* _Records of locating words and elements_:
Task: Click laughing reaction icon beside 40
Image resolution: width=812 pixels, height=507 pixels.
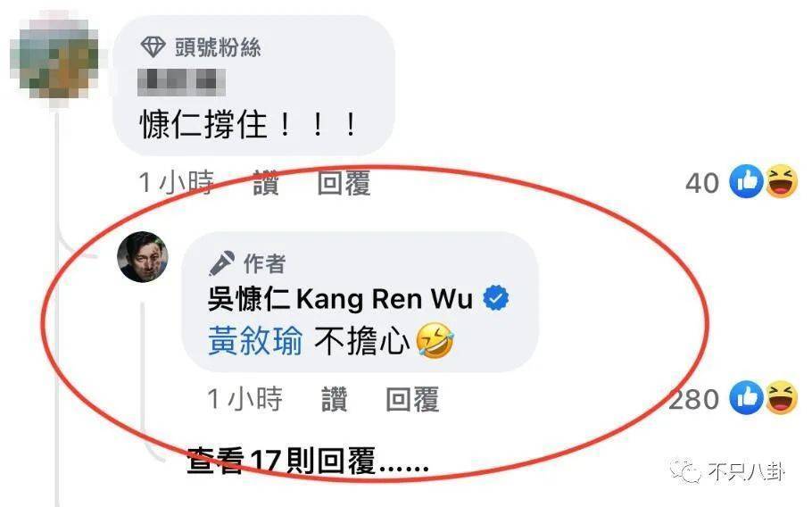Action: click(x=781, y=182)
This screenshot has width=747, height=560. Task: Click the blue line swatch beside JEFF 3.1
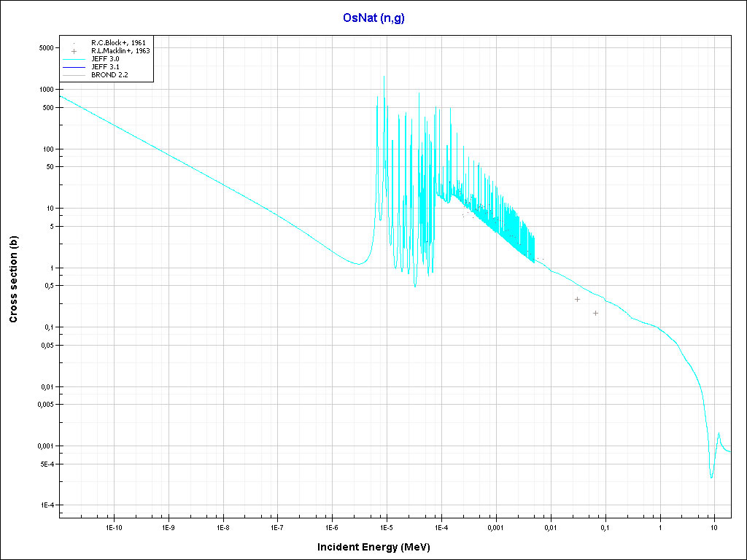(74, 66)
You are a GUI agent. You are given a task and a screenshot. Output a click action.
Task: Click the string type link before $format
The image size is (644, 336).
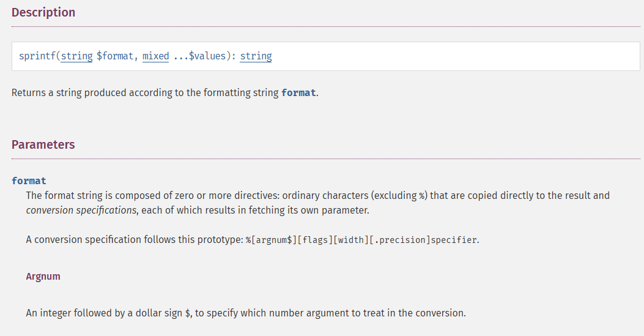(76, 56)
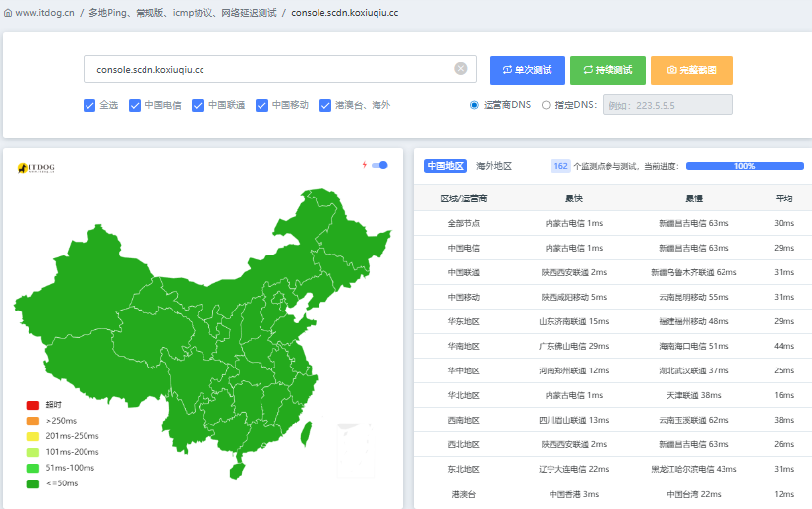This screenshot has height=509, width=812.
Task: Toggle the blue switch above the map
Action: coord(379,165)
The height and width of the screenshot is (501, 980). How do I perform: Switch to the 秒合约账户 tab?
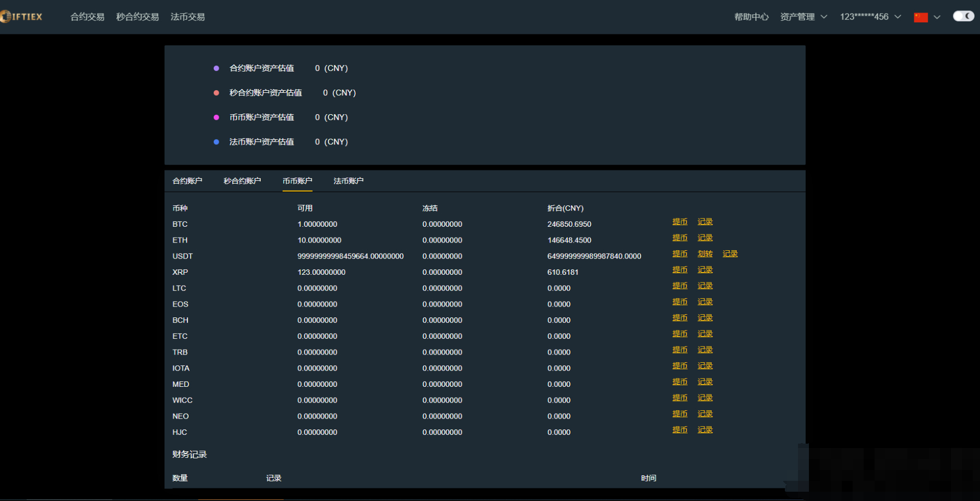point(242,181)
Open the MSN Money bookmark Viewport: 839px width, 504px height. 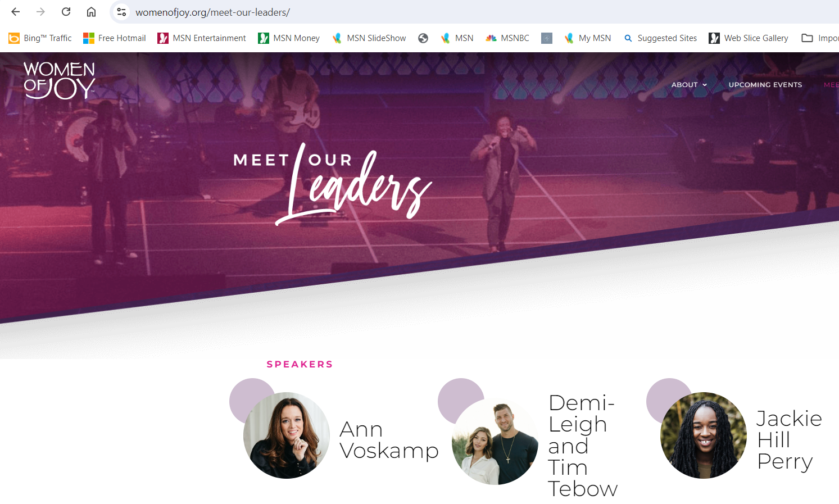(x=289, y=38)
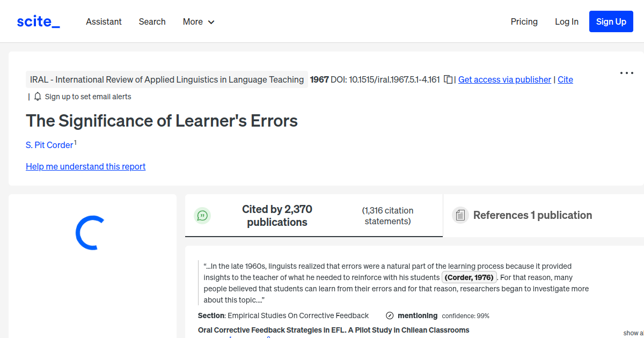Expand author affiliation via the superscript 1
The width and height of the screenshot is (644, 338).
[75, 142]
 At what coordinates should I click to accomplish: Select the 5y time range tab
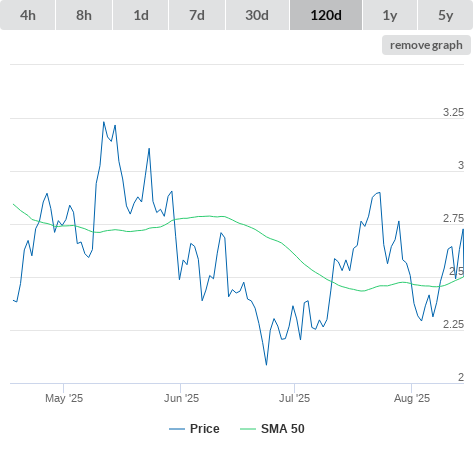tap(446, 15)
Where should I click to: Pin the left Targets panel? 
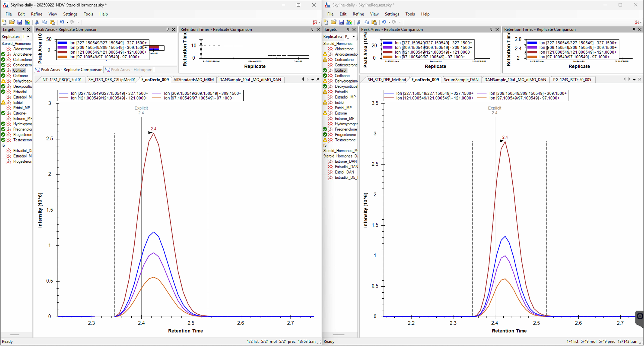pos(23,29)
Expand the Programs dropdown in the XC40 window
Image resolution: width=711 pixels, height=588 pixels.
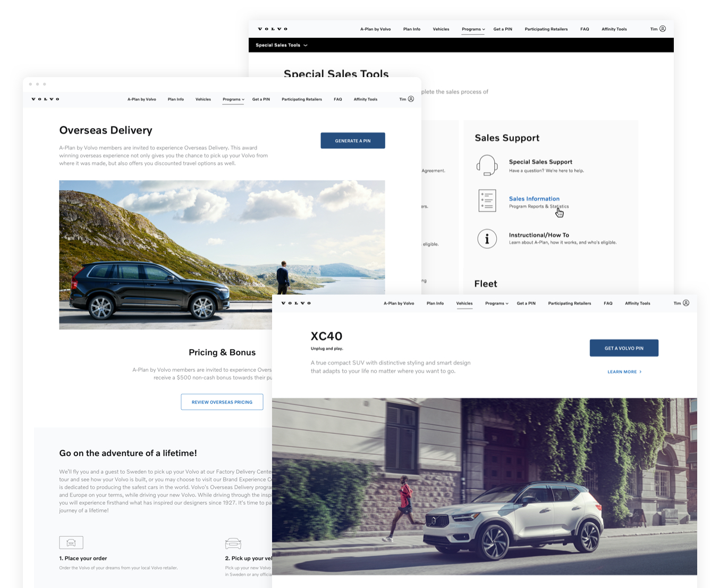coord(496,304)
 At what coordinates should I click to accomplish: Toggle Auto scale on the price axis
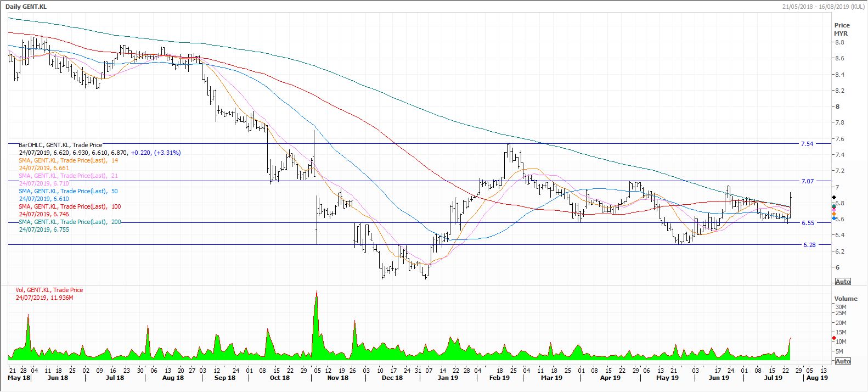click(842, 282)
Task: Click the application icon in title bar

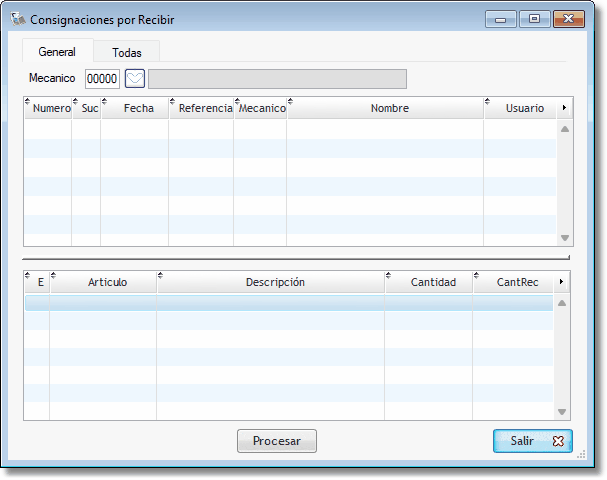Action: point(18,19)
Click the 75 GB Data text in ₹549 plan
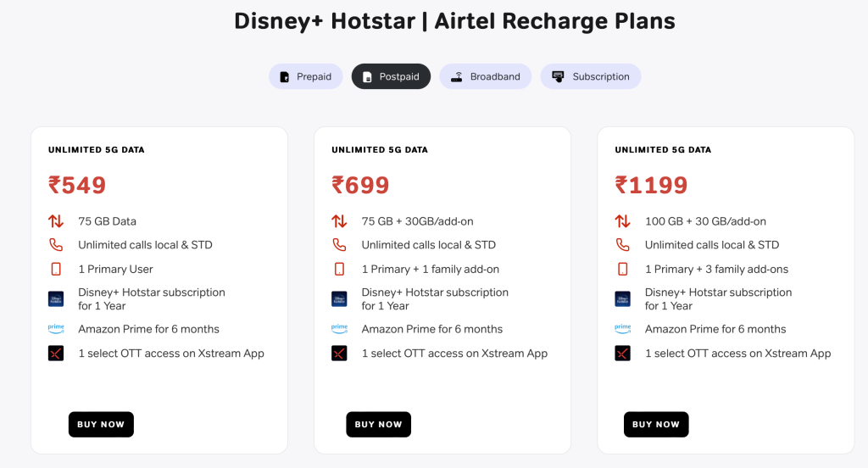This screenshot has height=468, width=868. point(108,221)
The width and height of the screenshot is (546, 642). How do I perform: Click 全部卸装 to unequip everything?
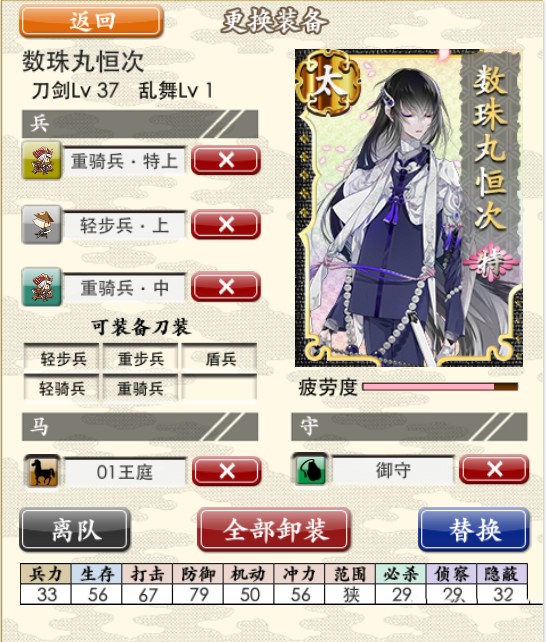pos(274,530)
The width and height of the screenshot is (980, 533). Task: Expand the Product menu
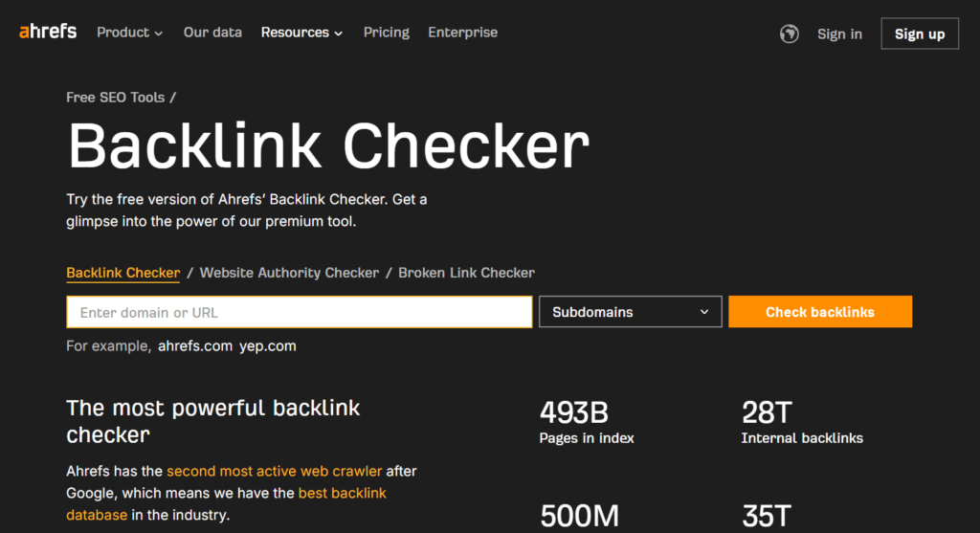[129, 33]
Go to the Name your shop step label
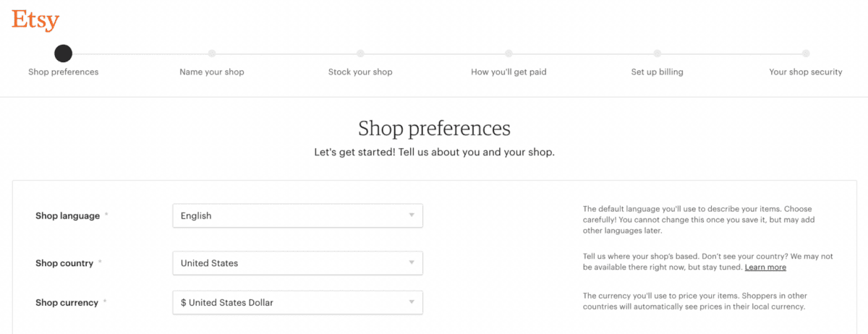 212,72
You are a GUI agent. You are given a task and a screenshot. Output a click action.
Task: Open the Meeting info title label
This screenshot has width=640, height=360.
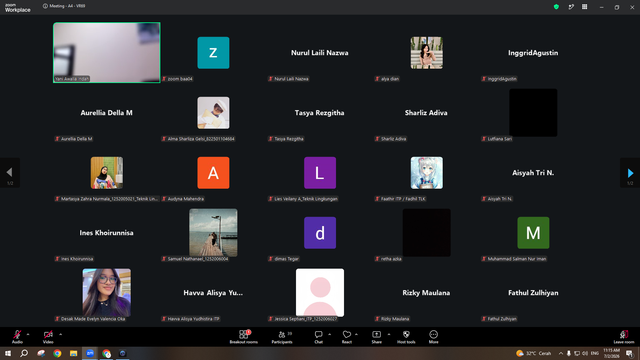pyautogui.click(x=64, y=6)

* _Written instruction_: Please reproduce the material from the line with "The width and height of the screenshot is (546, 642)." up to and including its final line, requests and all, offsetting every coordinate in the answers by 19 and leaving out the pictures.

* _Result below_:
The width and height of the screenshot is (546, 642). How do I perform: Click 全部卸装 to unequip everything?
pos(293,549)
The width and height of the screenshot is (980, 533). Task: Expand the Product menu
[148, 52]
Go to the Name your shop step label
 231,91
You are a GUI agent. You are given a task and a screenshot. Output a click action.
Task: Open the Meeting info title label
This screenshot has width=640, height=360.
pyautogui.click(x=83, y=25)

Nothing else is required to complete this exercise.